If there’s any good news in the bickering in Washington these days, it’s that America’s fractious leaders recognize two important things: the government of the United States cannot default on its debts, and our tax system needs a major overhaul.
The leadership in both parties is talking about raising the debt ceiling in “when” not “if” terms, even if they don’t agree yet on how to get to that result. That’s a good thing. The debt ceiling was raised repeatedly by Republicans under President George W. Bush; it’s silly that his party can’t collaborate with a Democratic president to do the same thing.
The better news would be the embrace of a broader tax reform plan, similar — we hope — to a landmark 1986 law fashioned by President Ronald Reagan and Democrats in Congress. In exchange for closing loopholes, it lowered overall tax rates.

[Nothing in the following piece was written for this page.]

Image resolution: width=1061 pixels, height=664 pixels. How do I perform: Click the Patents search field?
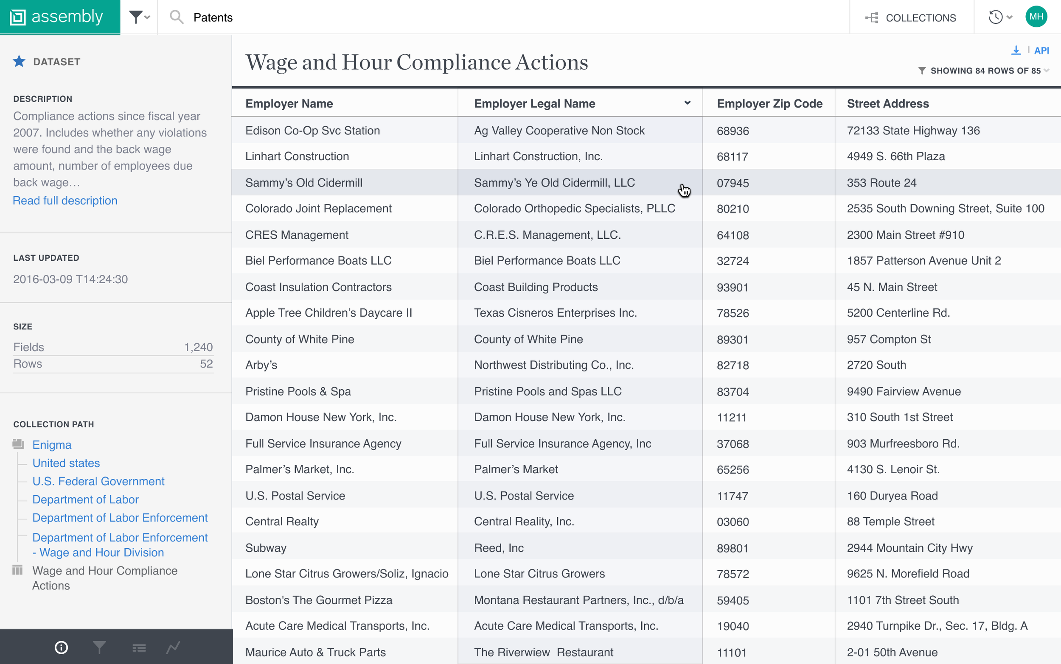[x=213, y=18]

Why don’t we have the same system now?
Because since then, every year, special interests lobby for preferences in the tax code for this industry or that economic activity. Like barnacles on the hull of a sailing ship, these tax giveaways gradually erode the efficiency of the whole machine. The powerful win, and the broad economy that most of us live in loses under today’s tax code.
The Republican leader in the Senate, Mitch McConnell of Kentucky, said the GOP and the president favor a broad tax reform. It is “long overdue,” McConnell said.
We agree, although it’s hard at this point to see a path forward that the warring parties will agree on.
It will take some time and might not be done in every detail before the 2012 election. But that everyone recognizes the problem is grounds for a bit of optimism.